- Opening Delimiter -
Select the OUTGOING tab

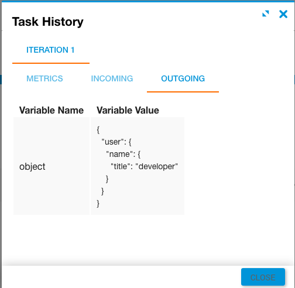(x=183, y=78)
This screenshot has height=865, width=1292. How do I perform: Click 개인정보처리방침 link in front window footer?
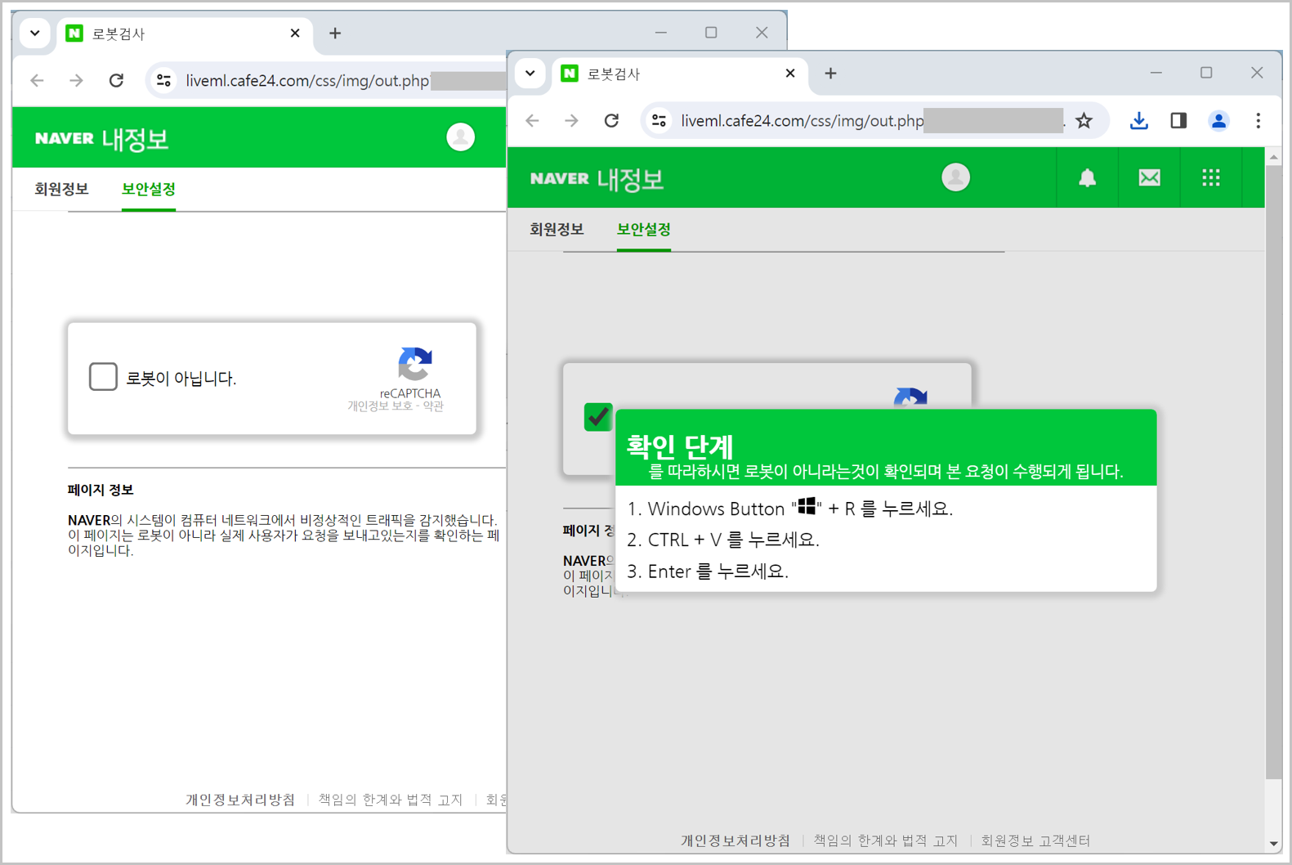pos(735,840)
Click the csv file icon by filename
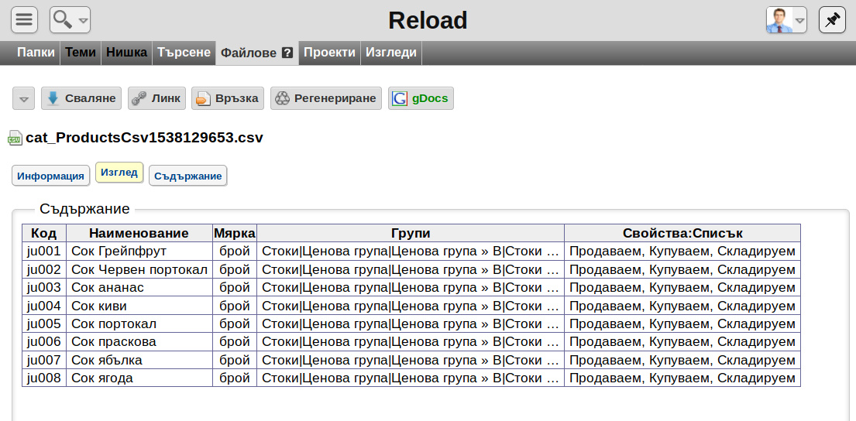 15,138
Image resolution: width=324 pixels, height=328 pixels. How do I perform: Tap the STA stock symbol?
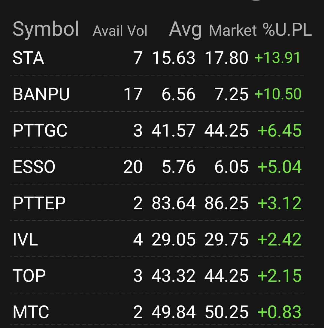tap(28, 58)
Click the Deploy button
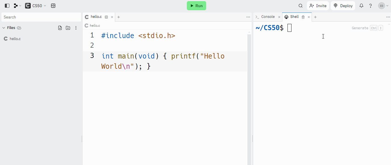 tap(343, 6)
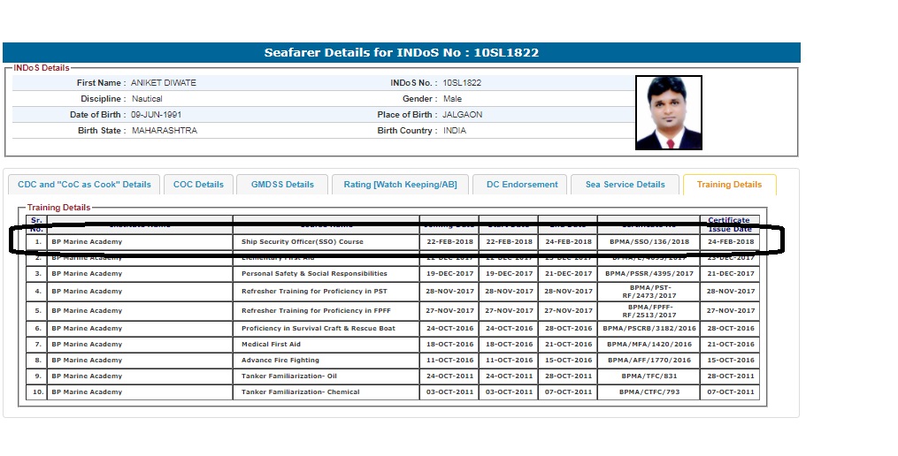Click the Sr. No. column header
Viewport: 898px width, 456px height.
click(x=36, y=224)
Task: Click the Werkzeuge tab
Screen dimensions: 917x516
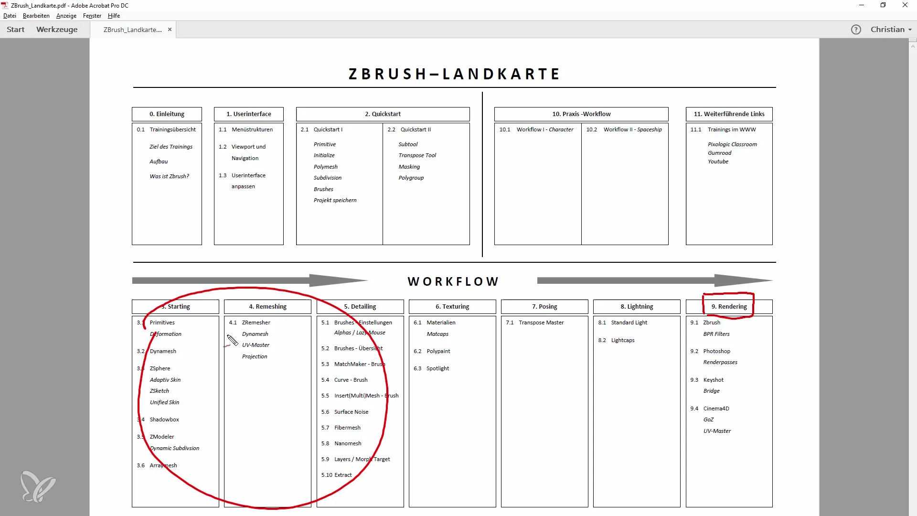Action: click(56, 29)
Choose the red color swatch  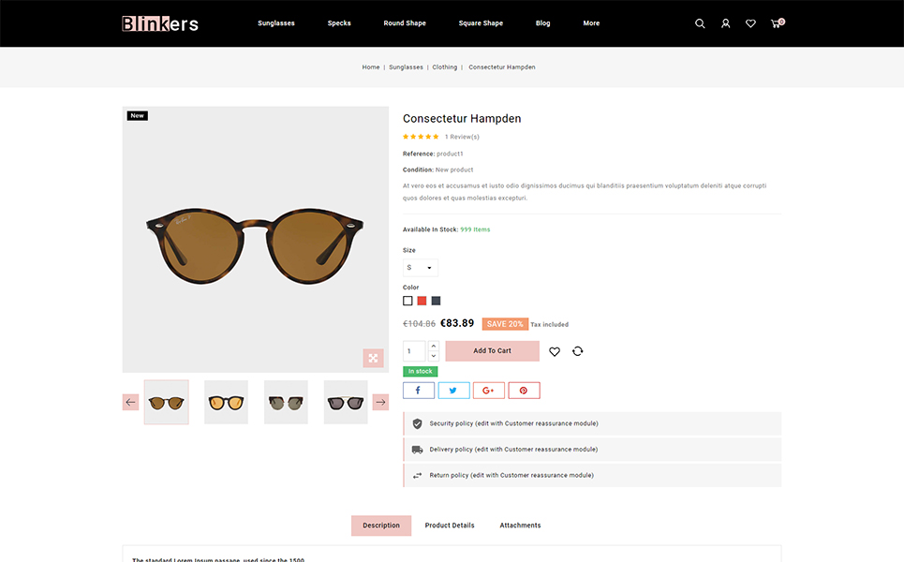coord(422,301)
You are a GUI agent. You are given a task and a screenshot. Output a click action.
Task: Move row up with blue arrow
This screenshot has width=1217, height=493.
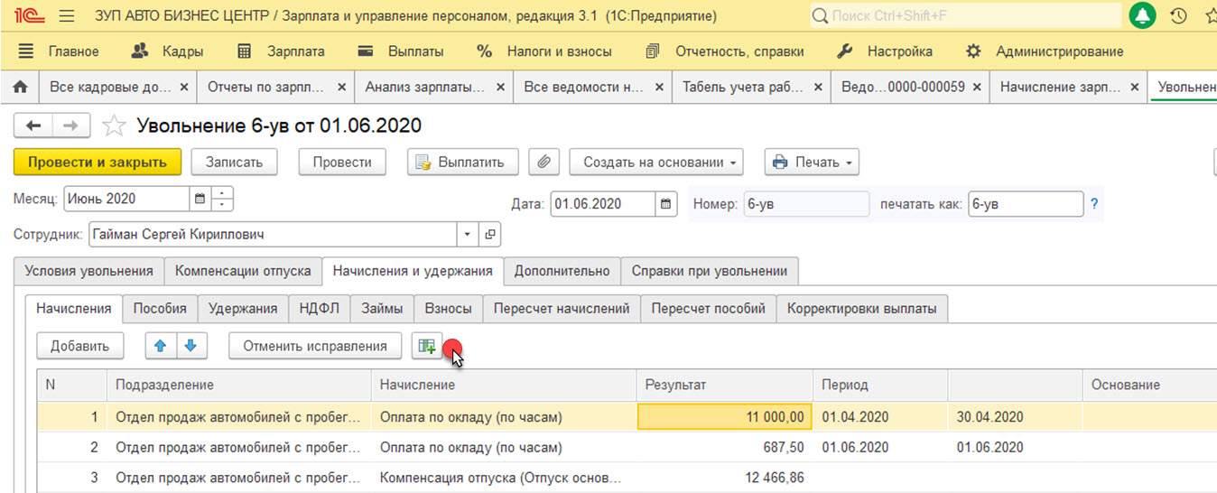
- Closing Delimiter -
▶ **Task item**: Every line from the one containing "You are a GUI" through the last line of the data, both included, is to be repeated exactly; the pictures are to be left out.

▶ **Response box**:
You are a GUI agent. You are given a task and a screenshot. Output a click action.
Task: Move row up with blue arrow
This screenshot has width=1217, height=493.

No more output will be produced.